## Extracted records
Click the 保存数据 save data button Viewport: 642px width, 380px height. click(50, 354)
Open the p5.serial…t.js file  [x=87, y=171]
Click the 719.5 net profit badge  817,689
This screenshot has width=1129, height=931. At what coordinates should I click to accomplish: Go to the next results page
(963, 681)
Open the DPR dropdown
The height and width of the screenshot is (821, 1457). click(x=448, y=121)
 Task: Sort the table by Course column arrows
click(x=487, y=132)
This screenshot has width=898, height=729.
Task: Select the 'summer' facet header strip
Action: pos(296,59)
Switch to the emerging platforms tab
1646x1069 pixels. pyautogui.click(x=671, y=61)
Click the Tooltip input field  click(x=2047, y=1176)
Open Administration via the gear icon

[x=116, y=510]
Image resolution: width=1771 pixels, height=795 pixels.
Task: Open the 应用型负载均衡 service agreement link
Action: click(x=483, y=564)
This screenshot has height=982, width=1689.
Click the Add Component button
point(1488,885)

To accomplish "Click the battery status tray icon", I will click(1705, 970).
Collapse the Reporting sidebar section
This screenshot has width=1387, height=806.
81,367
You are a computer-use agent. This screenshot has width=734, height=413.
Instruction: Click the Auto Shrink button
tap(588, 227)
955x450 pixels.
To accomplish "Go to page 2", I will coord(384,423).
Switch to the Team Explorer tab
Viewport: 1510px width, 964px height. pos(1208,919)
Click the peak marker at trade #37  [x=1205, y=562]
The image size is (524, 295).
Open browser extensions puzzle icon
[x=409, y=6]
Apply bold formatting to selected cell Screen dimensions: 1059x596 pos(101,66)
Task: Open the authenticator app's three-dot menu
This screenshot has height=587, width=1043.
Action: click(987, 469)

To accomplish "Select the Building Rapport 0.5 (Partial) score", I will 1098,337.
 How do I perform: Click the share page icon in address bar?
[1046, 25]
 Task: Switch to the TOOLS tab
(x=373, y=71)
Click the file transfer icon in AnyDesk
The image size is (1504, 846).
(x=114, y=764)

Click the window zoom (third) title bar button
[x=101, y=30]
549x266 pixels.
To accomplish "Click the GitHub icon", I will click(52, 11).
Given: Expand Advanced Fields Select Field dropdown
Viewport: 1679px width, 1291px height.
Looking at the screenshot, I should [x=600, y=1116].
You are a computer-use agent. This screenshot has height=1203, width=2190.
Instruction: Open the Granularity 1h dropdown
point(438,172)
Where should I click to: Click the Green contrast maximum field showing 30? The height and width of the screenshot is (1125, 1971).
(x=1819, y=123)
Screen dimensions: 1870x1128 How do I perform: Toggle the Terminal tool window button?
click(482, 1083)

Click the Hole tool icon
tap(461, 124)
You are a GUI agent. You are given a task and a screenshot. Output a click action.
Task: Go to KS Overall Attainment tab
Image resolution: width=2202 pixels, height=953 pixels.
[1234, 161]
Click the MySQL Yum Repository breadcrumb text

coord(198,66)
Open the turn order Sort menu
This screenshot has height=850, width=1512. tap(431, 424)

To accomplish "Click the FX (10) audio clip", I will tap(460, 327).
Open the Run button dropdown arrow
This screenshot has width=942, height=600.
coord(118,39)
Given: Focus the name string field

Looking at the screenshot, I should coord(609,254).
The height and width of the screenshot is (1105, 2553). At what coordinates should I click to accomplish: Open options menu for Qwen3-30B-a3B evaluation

## Brief
Look back at the data above. Transcribe exactly the lines starting at the line that contains "Switch to the Team Explorer tab" and ending at the line that contains "Task: Go to KS Overall Attainment tab".

## Output below
Switch to the Team Explorer tab
Viewport: 1510px width, 964px height. pos(1208,919)
Click the peak marker at trade #37  [x=1205, y=562]
The image size is (524, 295).
Open browser extensions puzzle icon
[x=409, y=6]
Apply bold formatting to selected cell Screen dimensions: 1059x596 pos(101,66)
Task: Open the authenticator app's three-dot menu
This screenshot has height=587, width=1043.
Action: click(987, 469)

To accomplish "Select the Building Rapport 0.5 (Partial) score", I will 1098,337.
 How do I perform: Click the share page icon in address bar?
[1046, 25]
 Task: Switch to the TOOLS tab
(x=373, y=71)
Click the file transfer icon in AnyDesk
The image size is (1504, 846).
(x=114, y=764)

Click the window zoom (third) title bar button
[x=101, y=30]
549x266 pixels.
To accomplish "Click the GitHub icon", I will click(52, 11).
Given: Expand Advanced Fields Select Field dropdown
Viewport: 1679px width, 1291px height.
Looking at the screenshot, I should [x=600, y=1116].
You are a computer-use agent. This screenshot has height=1203, width=2190.
Instruction: Open the Granularity 1h dropdown
point(438,172)
Where should I click to: Click the Green contrast maximum field showing 30? The height and width of the screenshot is (1125, 1971).
(x=1819, y=123)
Screen dimensions: 1870x1128 How do I perform: Toggle the Terminal tool window button?
click(482, 1083)

Click the Hole tool icon
tap(461, 124)
You are a GUI agent. You are given a task and a screenshot. Output a click action.
Task: Go to KS Overall Attainment tab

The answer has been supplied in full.